RAW DATA >>

= = = =

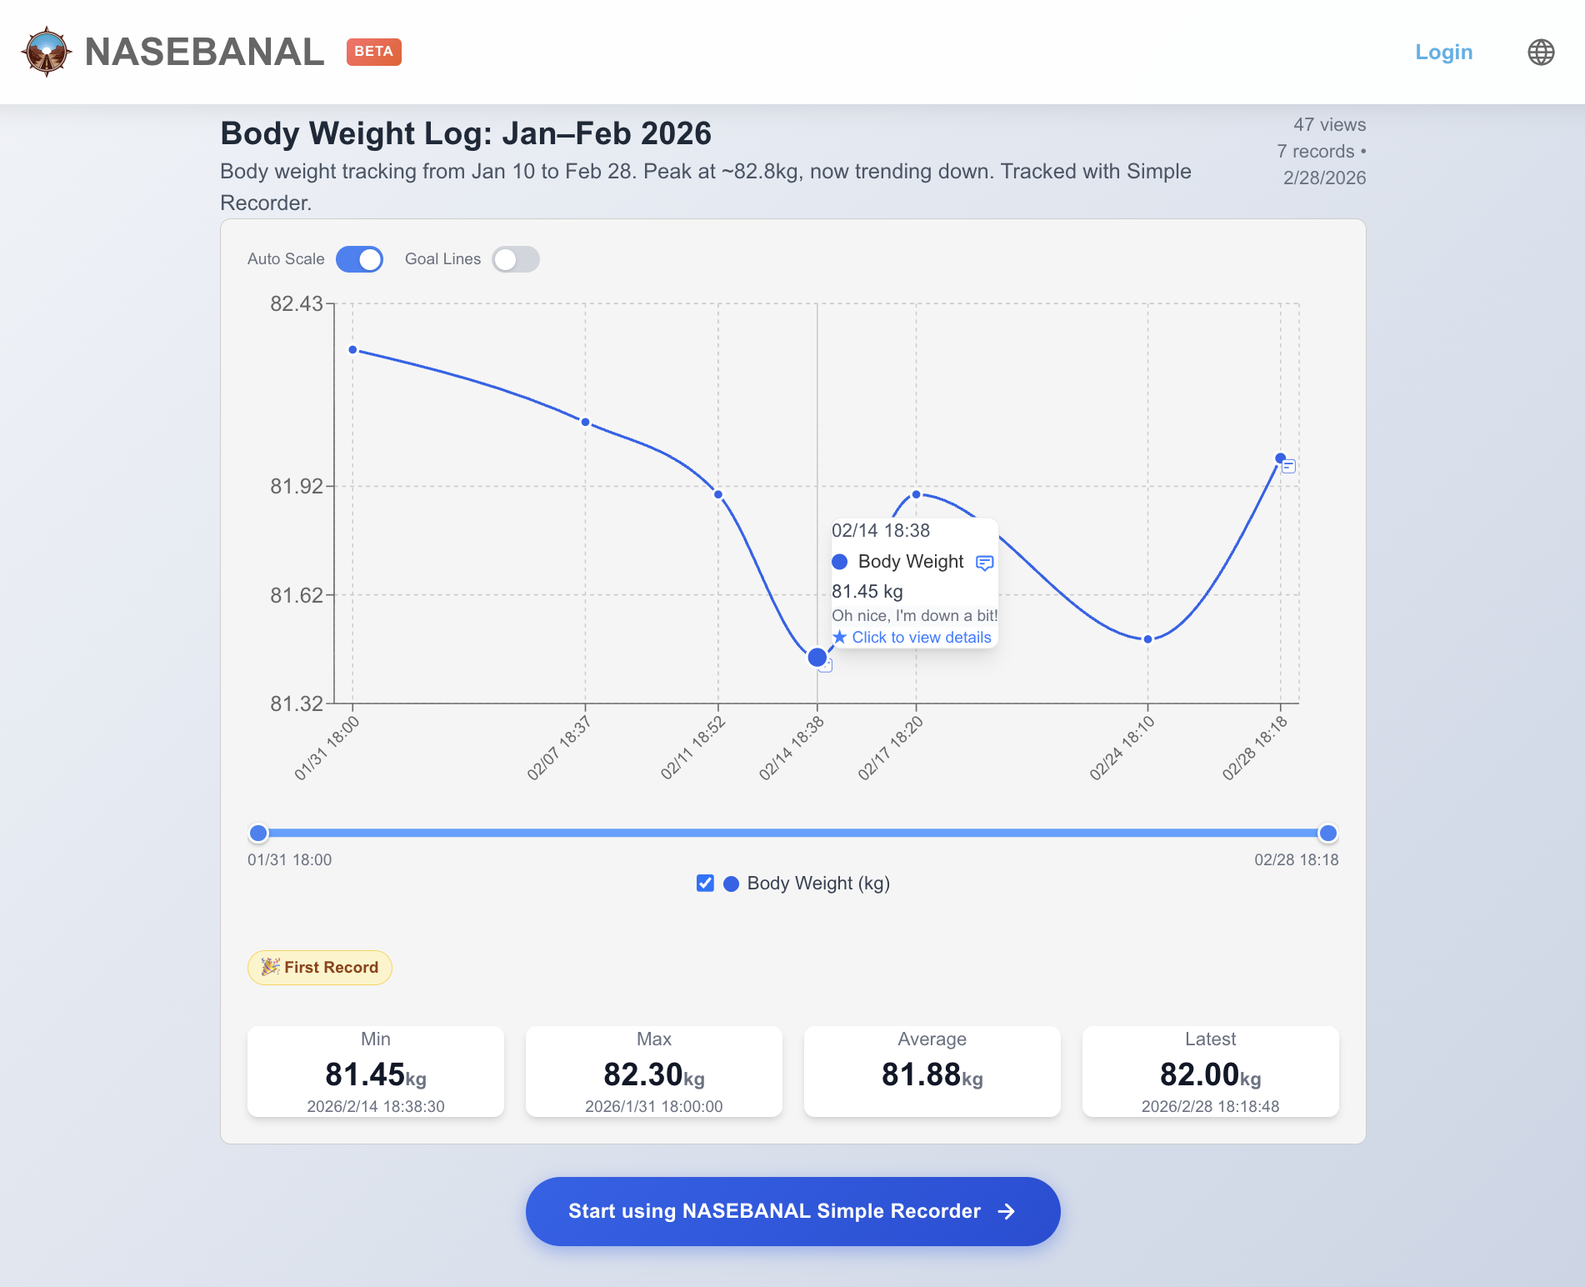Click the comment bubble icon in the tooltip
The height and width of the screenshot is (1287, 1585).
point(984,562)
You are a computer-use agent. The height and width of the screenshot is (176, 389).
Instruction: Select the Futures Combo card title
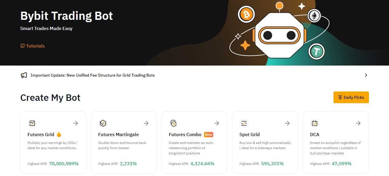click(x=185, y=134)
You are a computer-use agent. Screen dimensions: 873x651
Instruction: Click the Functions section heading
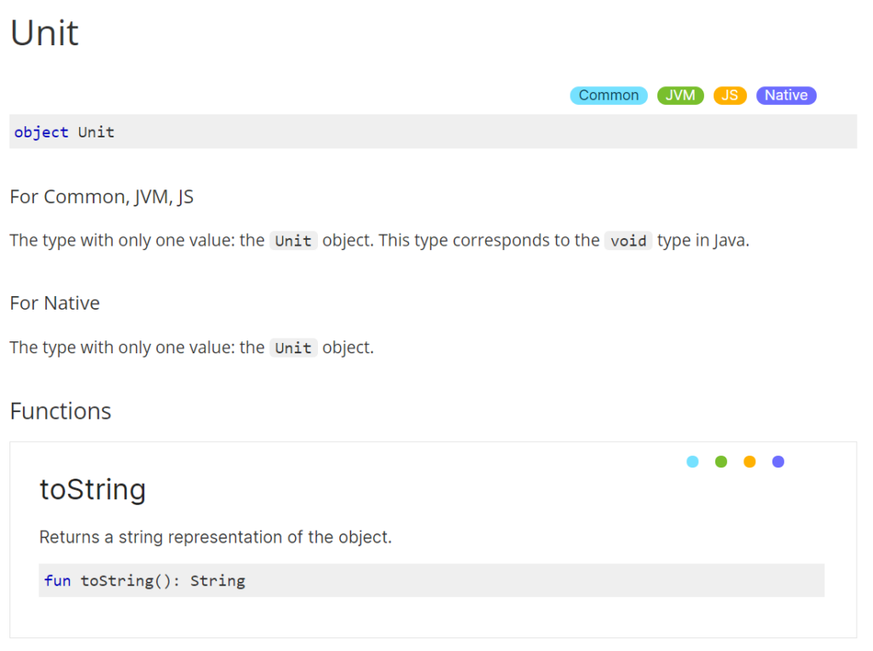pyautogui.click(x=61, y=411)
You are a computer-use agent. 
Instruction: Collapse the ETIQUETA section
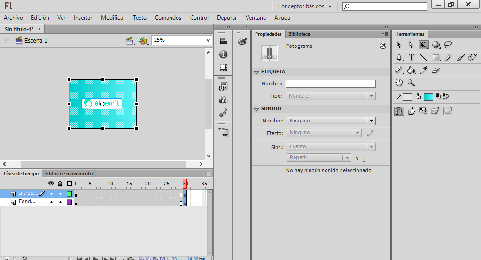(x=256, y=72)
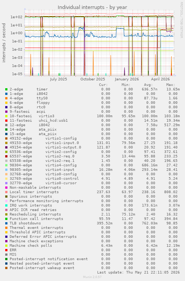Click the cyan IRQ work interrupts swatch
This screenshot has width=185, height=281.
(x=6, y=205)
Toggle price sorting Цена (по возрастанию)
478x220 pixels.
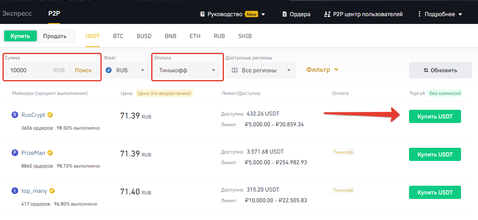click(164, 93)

= = = =

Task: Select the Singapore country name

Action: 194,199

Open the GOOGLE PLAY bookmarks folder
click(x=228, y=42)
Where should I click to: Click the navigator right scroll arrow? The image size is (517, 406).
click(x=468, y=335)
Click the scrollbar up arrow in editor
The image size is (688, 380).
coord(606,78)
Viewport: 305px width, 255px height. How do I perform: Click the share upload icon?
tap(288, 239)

= = = =

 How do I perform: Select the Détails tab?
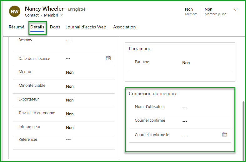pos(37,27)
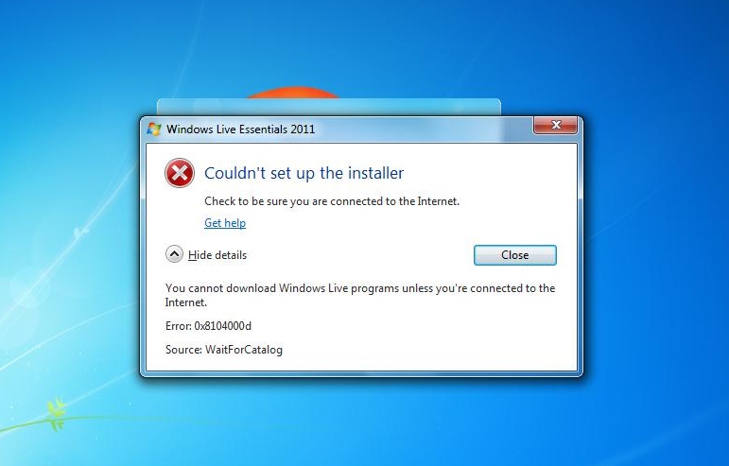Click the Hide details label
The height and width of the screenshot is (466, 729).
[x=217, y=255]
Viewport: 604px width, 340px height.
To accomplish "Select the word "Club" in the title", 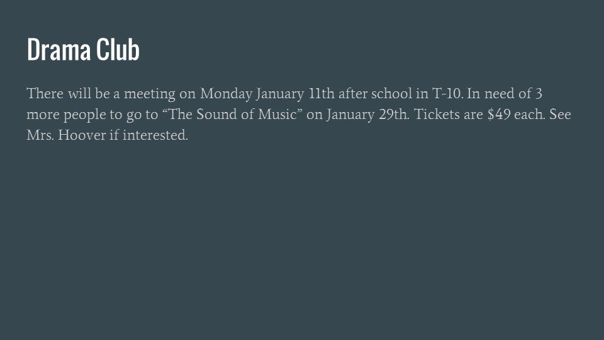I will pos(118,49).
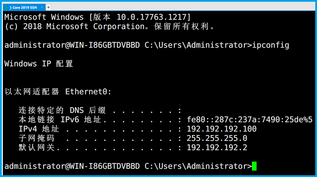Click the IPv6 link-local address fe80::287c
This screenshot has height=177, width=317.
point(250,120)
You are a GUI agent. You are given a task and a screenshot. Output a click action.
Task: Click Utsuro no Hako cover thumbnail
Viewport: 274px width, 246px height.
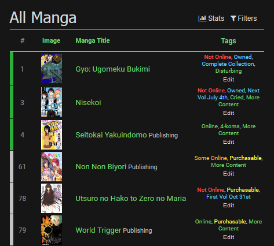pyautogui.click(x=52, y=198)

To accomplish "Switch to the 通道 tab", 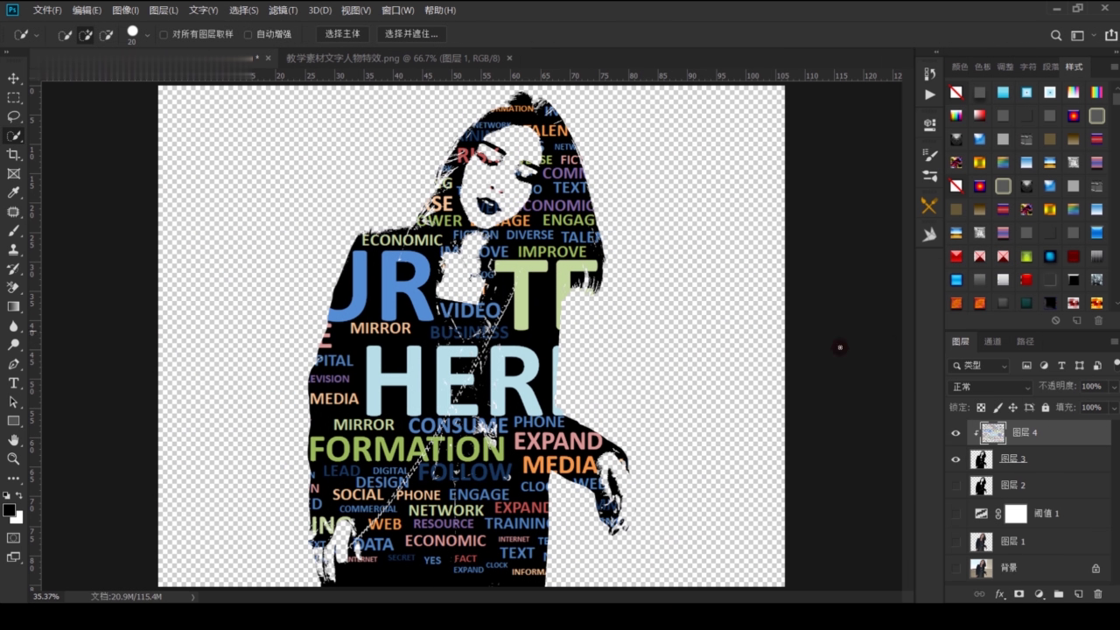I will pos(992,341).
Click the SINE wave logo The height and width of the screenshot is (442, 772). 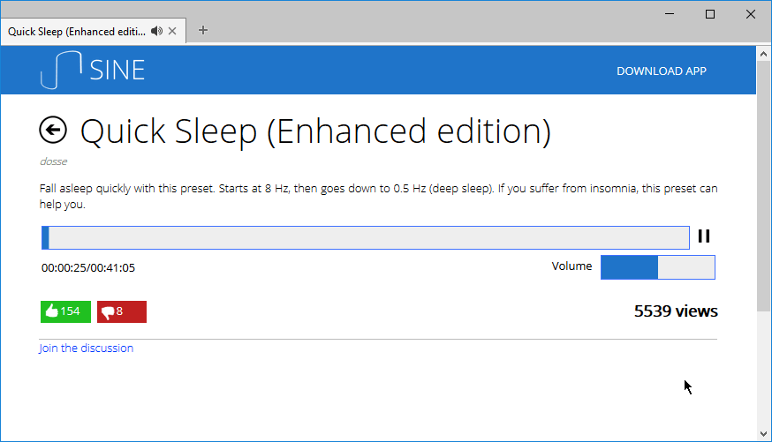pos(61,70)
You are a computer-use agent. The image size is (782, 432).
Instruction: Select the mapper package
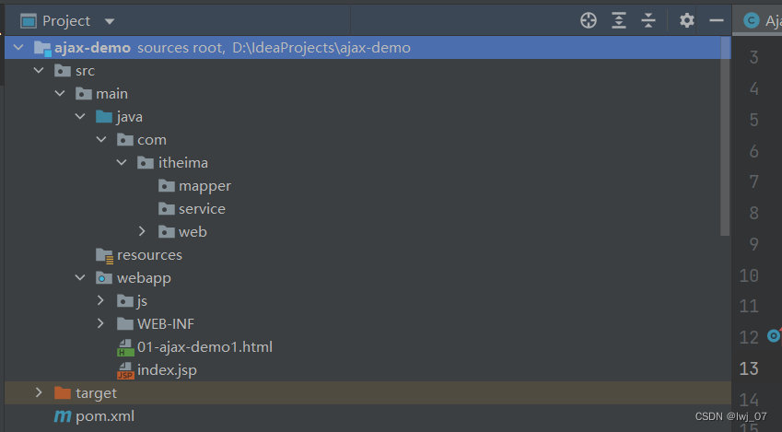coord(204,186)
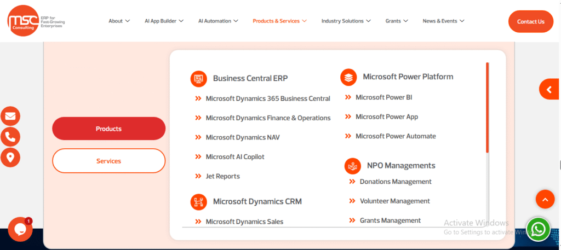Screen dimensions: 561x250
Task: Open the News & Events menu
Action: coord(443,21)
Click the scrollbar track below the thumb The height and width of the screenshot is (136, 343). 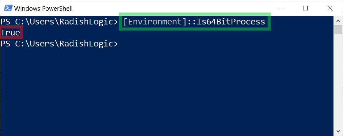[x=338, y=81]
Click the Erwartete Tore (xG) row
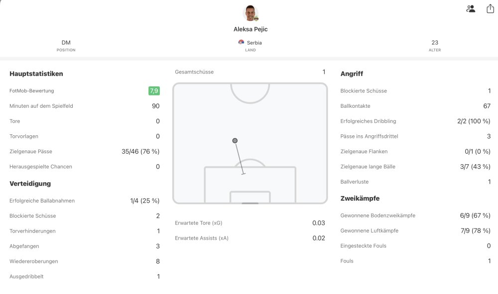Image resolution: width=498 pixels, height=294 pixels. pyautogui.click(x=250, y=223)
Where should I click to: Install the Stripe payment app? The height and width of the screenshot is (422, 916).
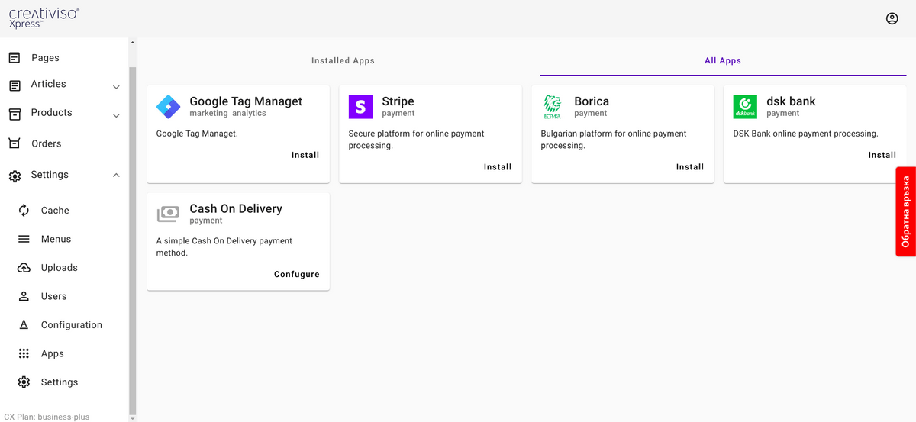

= = = =

TASK TO COMPLETE >> Tell how many lines above contain the word "agent". Nothing but the number is needed.

EXPECTED ANSWER >> 5